To examine the effect of the CNF content on the molecular conformation of sericin in the CNF/sericin composite film, FTIR measurements were performed, and the results are shown in Fig. 5. The IR absorption peaks at 1620 cm-1 and 1510 cm-1 remained almost unchanged with the CNF content, implying that the β-sheet crystallization of sericin with formic acid casting was not influenced by the amount of CNF content. Conversely, the IR peak at 1160 cm-1 increased by increasing the CNF content, as this peak originated from cellulose, as mentioned in the previous section.
Fig. 6 shows the mechanical properties of the CNF/sericin composite film. Although the 10% CNF content sample showed a slight increase of the tensile strength, a clear improvement in the breaking strength of sericin by addition of CNF cannot be definitely claimed, considering the error range of measurement. As the CNF content increased, the elongation at break increased very slightly. Therefore, the addition of CNF up to a content of 15% did not improve the mechanical properties of the sericin film.
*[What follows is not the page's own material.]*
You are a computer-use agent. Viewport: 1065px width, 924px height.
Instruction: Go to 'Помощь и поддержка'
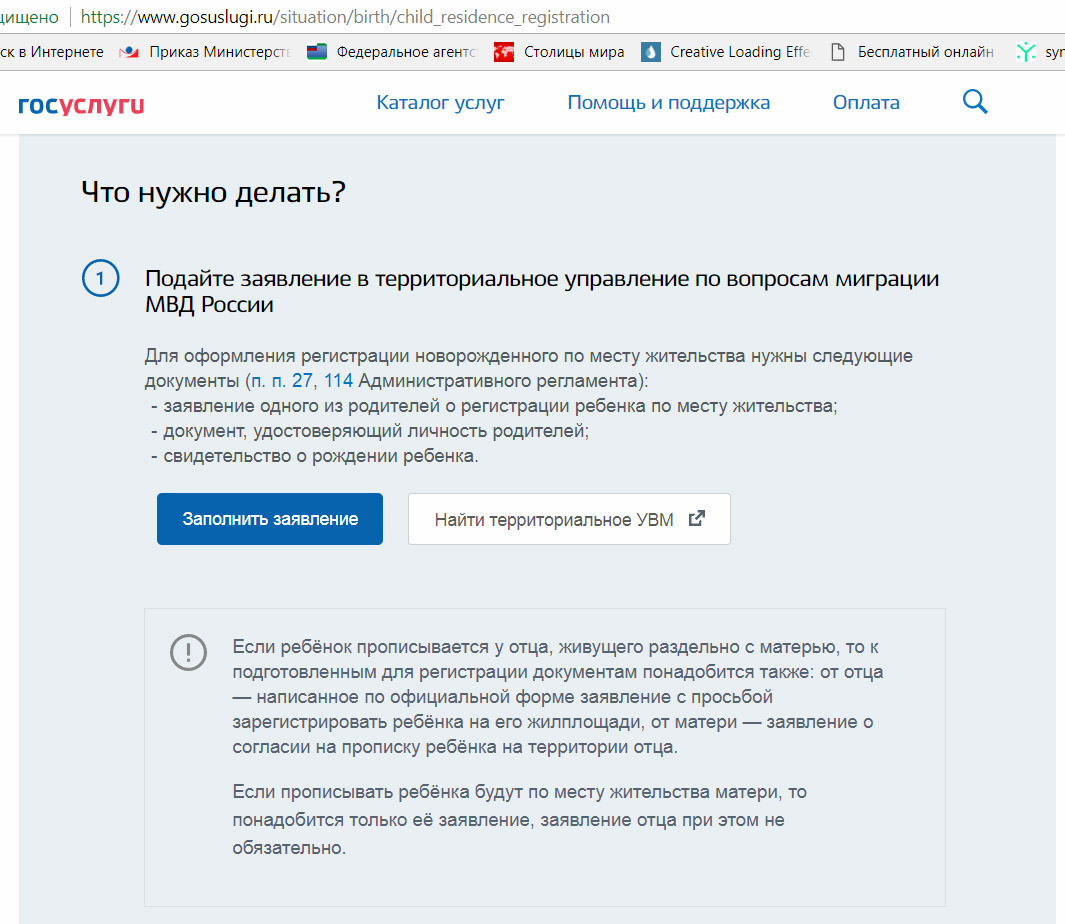click(668, 103)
In this study, CNF/sericin composite films were prepared. Solution turbidity, molecular conformation, and mechanical properties of CNF/sericin were examined. The molecular conformation of sericin was not affected by the presence of CNF. The mechanical properties of the sericin film could not be enhanced by the use of CNF as a reinforcing material. Therefore, more reinforcing materials should be tested to improve the mechanical properties of the sericin film and additional studies will be conducted in the future.
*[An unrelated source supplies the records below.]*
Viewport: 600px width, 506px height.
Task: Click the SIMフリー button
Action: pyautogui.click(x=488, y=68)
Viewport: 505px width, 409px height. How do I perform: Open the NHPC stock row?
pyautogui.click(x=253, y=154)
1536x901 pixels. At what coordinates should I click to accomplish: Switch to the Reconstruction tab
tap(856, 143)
[Fig. 1.] Turbidity of CNF/silk sericin formic acid solutions with various ultrasonication times (sericin concentration was 2% (w/w); the weight of CNF added was 5% on the weight of sericin).
[Fig. 2.] Fourier transform infrared spectra of CNF/silk sericin film with various ultrasonication times (sericin concentration was 2% (w/w); the weight of CNF added was 5% on the weight of sericin).
[Fig. 3.] Mechanical properties of CNF/silk sericin film with various ultrasonication times; (A) tensile strength and (B) elongation at break (sericin concentration was 2% (w/w); the weight of CNF added was 5% on the weight of sericin).
[Fig. 4.] Turbidity of CNF/silk sericin formic acid solutions with various CNF contents (ultrasonication time was 300 min).
[Fig. 5.] FTIR spectra of CNF/silk sericin formic acid solutions with various CNF contents (ultrasonication time was 300 min).
[Fig. 6.] Mechanical properties of CNF/silk sericin formic acid solutions with various CNF contents (ultrasonication time was 300 min); (A) tensile strength and (B) elongation at break.